TIFF 2022 Review: After Resettlement, a Struggle to Live with Purpose Commences in “Concrete Valley”

“We have a relationship to the place that we live,” Saba (Aliya Kanani), a guide from a local community improvement program in East Toronto, tells a handful of volunteers who have given up their weekend to clean up the forest outside their apartment complex in “Concrete Valley.” Farah (Amani Ibrahim), one of those assembled, would like to believe that’s true, though it’s clear she’s never felt quite at home after settling down in Thorncliffe Park with her husband Rashid (Hussar Douhna) and her son Ammar (Abdullah Nadaf) after arriving from Syria where she once pursued a career in acting. Her co-worker at the local drug mart, also an immigrant, seems puzzled why she would want to use one of her off-days picking up trash, but co-writers Teyama Alkamli and Antoine Bourges, who also directs, leave no doubt why Farah would like to be a part of something local, still feeling like a foreigner five years on.

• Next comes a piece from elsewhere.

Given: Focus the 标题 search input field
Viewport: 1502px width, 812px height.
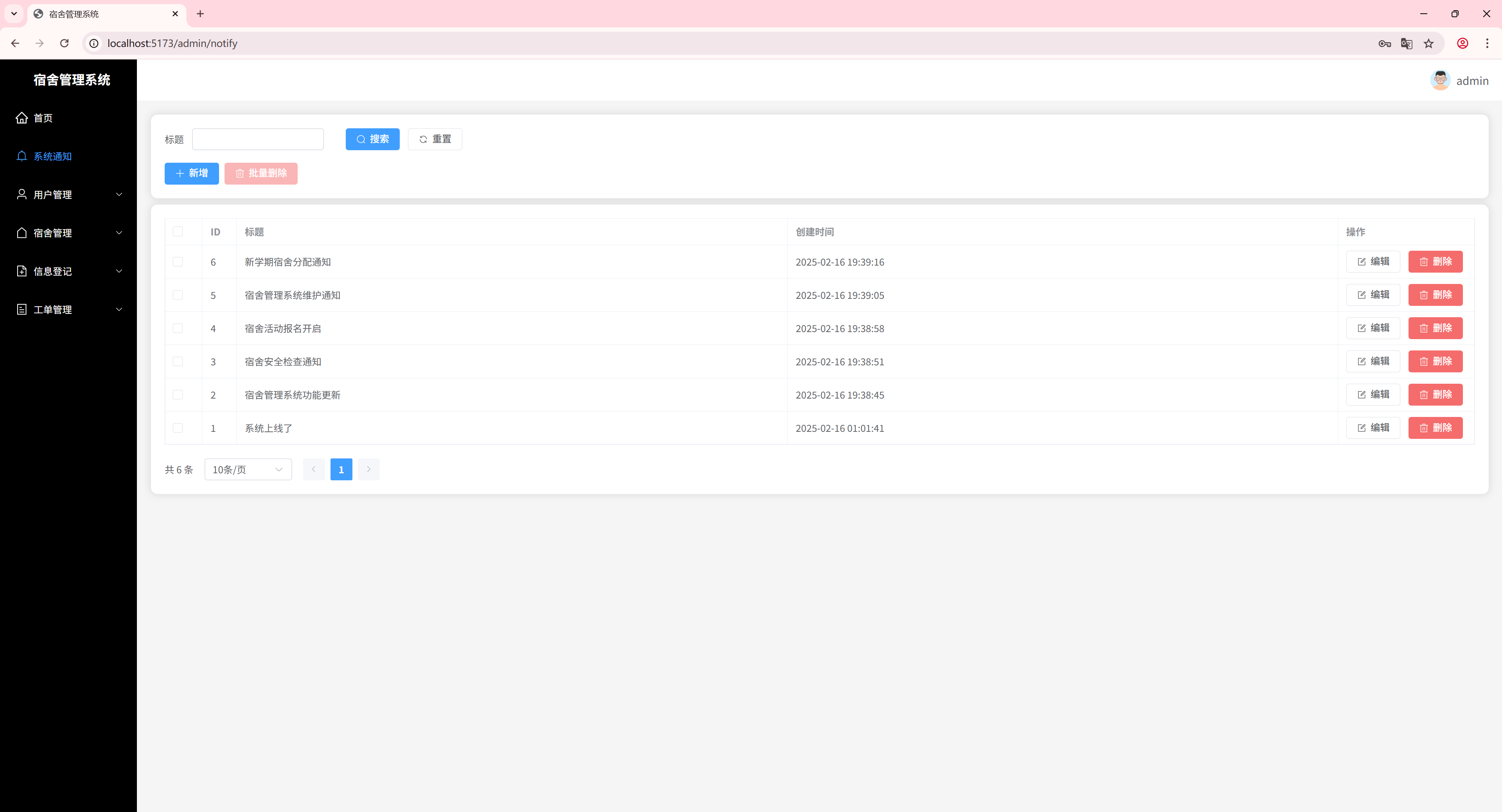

However, “Concrete Valley” intrigues when Farah’s sudden interest in recycling also takes Rashid by surprise, though if anyone knows what she’s going through, it should be him – not necessarily because they’re soulmates since as he mentions in an English class he takes, they were somewhat of an arranged marriage, but because he’s experiencing a similar alienation and he desperately tries to assimilate. The frustrating urge to be useful is a relatively unexplored aspect of immigration stories, but it becomes a driving force in Bourges’ third feature that opens with Rashid walking through the woods just outside the family’s flat, appearing lost, though he’ll insist to anyone who asks later that he wasn’t. A doctor in his past life, he still has that conscientious, insistent demeanor about him, although he spends his days now largely taking Ammar to his soccer games while Farah works, unable to help himself when sitting on the bench to advise others on homeopathic remedies such as cinnamon as a natural blood thinner when he can’t professionally practice medicine.

“Concrete Valley” finds tension in having Farah and Rashid rarely share scenes together, true to their situation where if one isn’t working, the other has to be to keep a roof over their head, but naturally they begin to grow apart when they don’t have a similar set of reference points, a disorienting reality when their past has inextricably linked them to one another. With a cast largely made of up actors appearing on screen for the first or second time, there can occasionally be a slightly stilted quality to the performances, though Bourges will often use this to his advantage when every exchange outside of Rashid and Farah’s home comes unnaturally for the couple, irritating them when they know their true intentions aren’t entirely coming across. Ibrahim and Douhna are also able to express the crucial quality of curiosity as Farah and Rashid, respectively, remaining open to the possibilities of engagement rather than shutting down in despair as the film is careful to introduce others in and around the building who aren’t eager to talk about anything too personal. Even with the sense of disconnection that runs throughout “Concrete Valley,” the film itself makes connections where it counts.

“Concrete Valley” will screen again at the Toronto Film Festival on September 16th at 7 pm. It will be available virtually through Canada starting September 16th through the end of the festival.